2.4.3.2 Perawatan Luka
Fokus penanganan luka adalah
mempercepat penyembuhan luka dan meminimalkan komplikasi dan biaya
perawatan. Fokus utama dalam penanganan luka adalah dengan evakuasi semua
hematoma dan seroma dan mengobati infeksi yang menjadi penyebabnya. Perhatikan
perdarahan yang terlalu banyak (inspeksi lapisan dinding abdomen atau
perineal). Lakukan pemeriksaan hematokrit sehari setelah pembedahan mayor dan,
jika perdarahan berlanjut, diindikasikan untuk pemeriksaan ulang. Luka abdomen
harus diinspeksi setiap hari. Umumnya luka jahitan pada kulit dilepaskan 3-5
hari postoperasi dan digantikan dengan Steri-Strips.Idealnya, balutan luka
diganti setiap hari dan diganti menggunakan bahan hidrasi yang baik. Pada luka
yang nekrosis, digunakan balutan tipis untuk mengeringkan dan mengikat jaringan
sekitarnya ke balutan dalam setiap penggantian balutan. Pembersihan yang sering
harus dihindari karena hal tersebut menyebabkan jaringan vital terganggu dan
memperlambat penyembuhan luka
a. Pengertian
Suatu penanganan luka yang terdiri dari membersihkan luka,
mengangkat jahitan, menutup dan membalut luka sehinga dapat membantu proses
penyembuhan luka.

□ □ □ □

* DAFTAR PERTANYAAN *
**1.** Sebutkan semua tindakan yang tercakup dalam pengertian perawatan luka menurut teks tentang perawatan luka.
**2.** Tentukan apakah tiap pernyataan berikut sesuai dengan teks tentang perawatan luka, lalu jawab ya atau tidak disertai kutipan kata-kata teks yang menentukan: (a) Luka jahitan pada kulit umumnya dilepaskan 3-5 hari setelah operasi. (b) Luka sebaiknya dibersihkan sesering mungkin. (c) Luka abdomen cukup diperiksa seminggu sekali.
**3.** Tolong tuliskan lanjutan teks tentang perawatan luka, dimulai setelah kalimat terakhirnya.
Baris-baris data tidak berhubungan dengan teks tentang perawatan luka.

* DATA BERIKUT *
□ □ □ □

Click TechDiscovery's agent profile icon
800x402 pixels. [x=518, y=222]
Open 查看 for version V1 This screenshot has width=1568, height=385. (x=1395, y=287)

□ □ □ □

* HASIL LATIHAN *
**1.** Membersihkan luka, mengangkat jahitan, menutup luka, dan membalut luka.

**2.**
(a) Ya: "Umumnya luka jahitan pada kulit dilepaskan 3-5 hari postoperasi"
(b) Tidak: "Pembersihan yang sering harus dihindari"
(c) Tidak: "Luka abdomen harus diinspeksi setiap hari."

**3.**
b. Tujuan
1. Mencegah terjadinya infeksi.
2. Mempercepat proses penyembuhan luka.
3. Meningkatkan kenyamanan fisik dan psikologis.
c. Persiapan
1. Alat
• Set perawatan luka dan angkat
jahitan dalam bak instrumen steril :
- Sarung tangan steril.
- Pinset 4 (2 anatomis, 2 cirurgis)
- Gunting hatting up.
- Lidi waten.
- Kom 2 buah.
- Kasa steril.
• Plester
• Gunting perban
• Bengkok 2 buah
• Larutan NaCl
• Perlak dan alas
• Betadin
• Korentang
• Alkohol 70%
• Kapas bulat dan sarung tangan
bersih
2. Lingkungan
- Menutup tirai / jendela.
- Merapikan tempat tidur.
3. Pelaksanaan
- Mengatur posisi
sesuai dengan kenyamanan pasien.
- Menjelaskan tujuan dan prosedur tindakan yang akan dilakukan.
- Inform Consent.
d. Prosedur Pelaksanaan
1.
Jelaskan
prosedur pada klien dengan menggambarkan langkah-langkah perawatan luka.
2.
Dekatkan
semua peralatan yang diperlukan.
3.
Letakkan
bengkok dekat pasien.
4.
Tutup
ruangan / tirai di sekitar tempat tidur.
5.
Bantu
klien pada posisi nyaman.
6.
Cuci
tangan secara menyeluruh.
7.
Pasang
perlak dan alas.
8.
Gunakan
sarung tangan bersih sekali pakai dan lepaskan plester. Angkat balutan dengan
pinset.
9.
Lepaskan
plester dengan melepaskan ujung dan menariknya dengan perlahan, sejajar pada
kulit dan mengarah pada balutan.
10.
Dengan
sarung tangan/pinset, angkat balutan.
11.
Bila
balutan lengket pada luka, lepaskan dengan memberikan larutan NaCl.
12.
Observasi
karakter dan jumlah drainase.
13.
Buang
balutan kotor pada bengkok, lepaskan sarung tangan dan buang pada bengkok yang
berisi Clorin 5%.
14.
Buka
bak instrumen, siapkan betadin dan larutan NaCl pada kom, siapkan plester,
siapkan depres.
15.
Kenakan
sarung tangan steril.
16.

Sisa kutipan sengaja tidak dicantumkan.